When are you done on a Trail?

“We shall not cease from exploration
And the end of all our exploring
Will be to arrive where we started
And know the place for the first time.”

T. S. Eliot, Little Gidding / Four Quartets

Standing at yet another trailhead and another point of the compass in Canada, after 6 years of hiking, we had finished the Trans Canada Trail. Yet completion is not always the same as finishing. And finishing is not always the same as being done.


We set out believing completion meant reaching the end of the path. Province to Province. Atlantic to Pacific. Pacific to Arctic. One foot after another until the map ran out. But the longer we walked, the more complicated the notion of completion became. A journey can end on the ground and continue in the mind. A route can be completed when all the distance is covered and yet remains unfinished in the mind. A trail can be crossed, photographed, written, documented, and still not be something you are entirely done carrying inside.

 

We have felt this before on pilgrimage – after the Camino Frances and Camino Finisterre. You have the Compostela and have reached “the end of the world,” yet each day we carry the experiences, memories, and lessons of the Way with us.

We never expected the same feeling at the end of the Trans Canada Trail.

Complicating Completion


Certainly, people can say that no one has completed the “entire” Trans Canada Trail if it means no one has walked, paddled, cycled, skied, and traversed every possible official segment, spur, water route, reroute, and evolving alignment in every mode and every jurisdiction. That is true, but that type of framing obscures another truth. There have been people who have completed national crossings on the TCT. There have been people who have given years of their lives to following the line across the country. There have been people for whom the trail was not an advertising concept but a lived geography.

Dana Meise, Sarah Rose Jackson, Dianne Whelan, Mel Vogel and Malo … now Sonya Richmond and Sean Morton.


But maybe the harder question is not whether others recognize reaching each ocean or each trailhead completion. Maybe the harder question is whether the person who has walked the line feels complete. Sometimes someone keeps walking on because they are still searching. Sometimes someone stops not because they failed but because the journey has already given them what they came for. Completion is not such a simple notion.

What Completion Means


Broadly speaking, I think we have come to see that there are three general types of completion.
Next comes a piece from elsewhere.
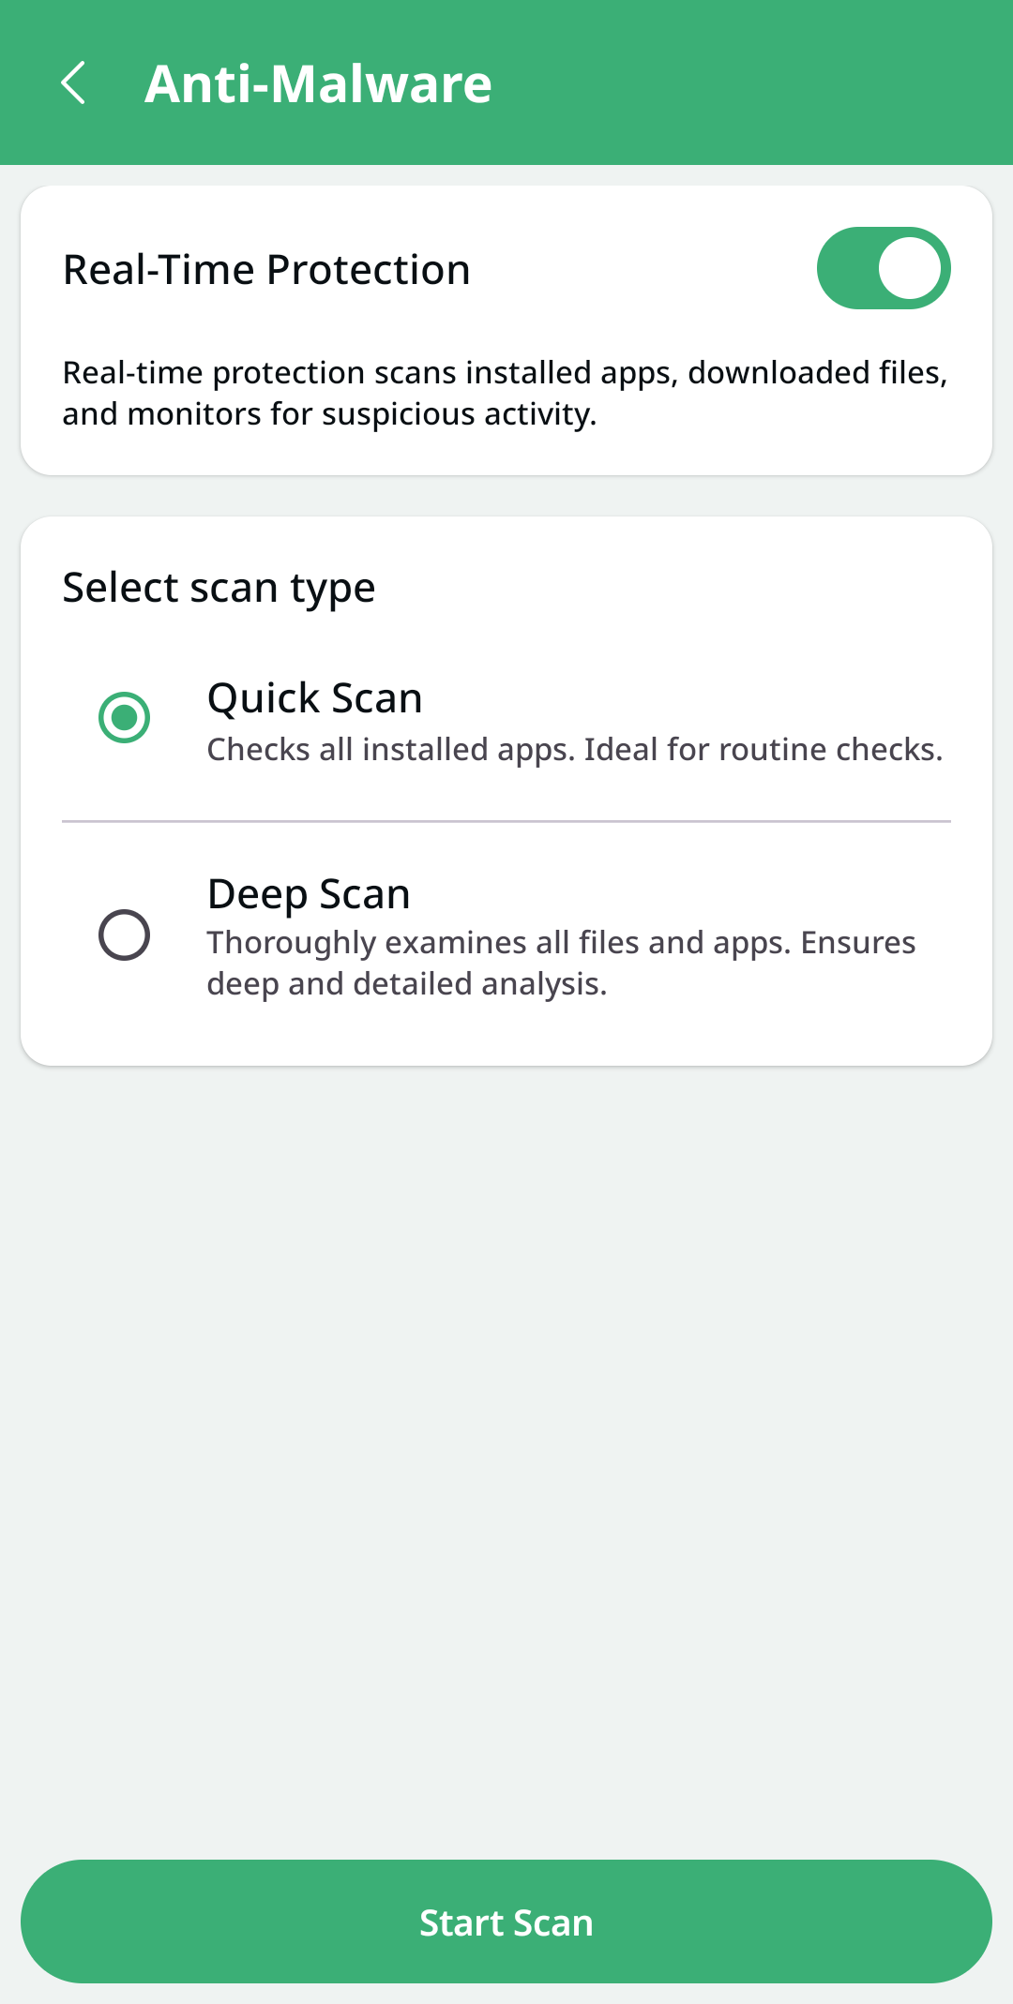
Task: Click the Anti-Malware header title
Action: (318, 83)
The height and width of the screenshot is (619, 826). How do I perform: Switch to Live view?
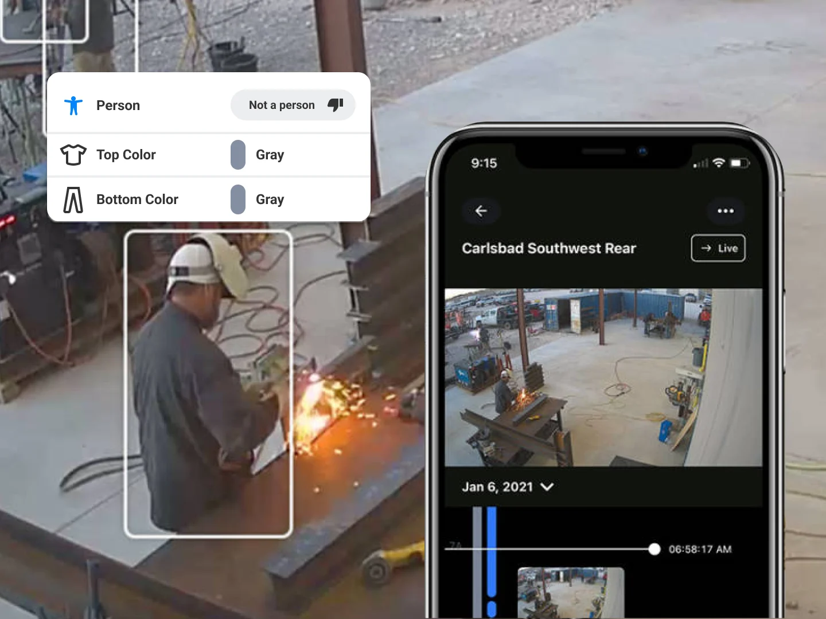(x=718, y=248)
The first is official completion – this is the version defined by trail organizations, set out on maps, printed on certificates and acknowledged by most of the public. It is the kind of completion most people understand first, because it gives a journey set limits and a boundary. It says: this is the route, this is the start, this is the end, and this is what must be done in order to say you have completed it.


There is value in that kind of completion. Trails need maps. Pilgrimage routes need cathedrals and credentials. Long-distance paths need trail blazes, records, set routes, and shared understandings. Without some agreed-upon framework, completion becomes so personal that it can no longer be communicated to anyone else. Official recognition gives shape to effort. It allows a walker, cyclist, paddler, or a pilgrim the means to place their private journey within a larger narrative.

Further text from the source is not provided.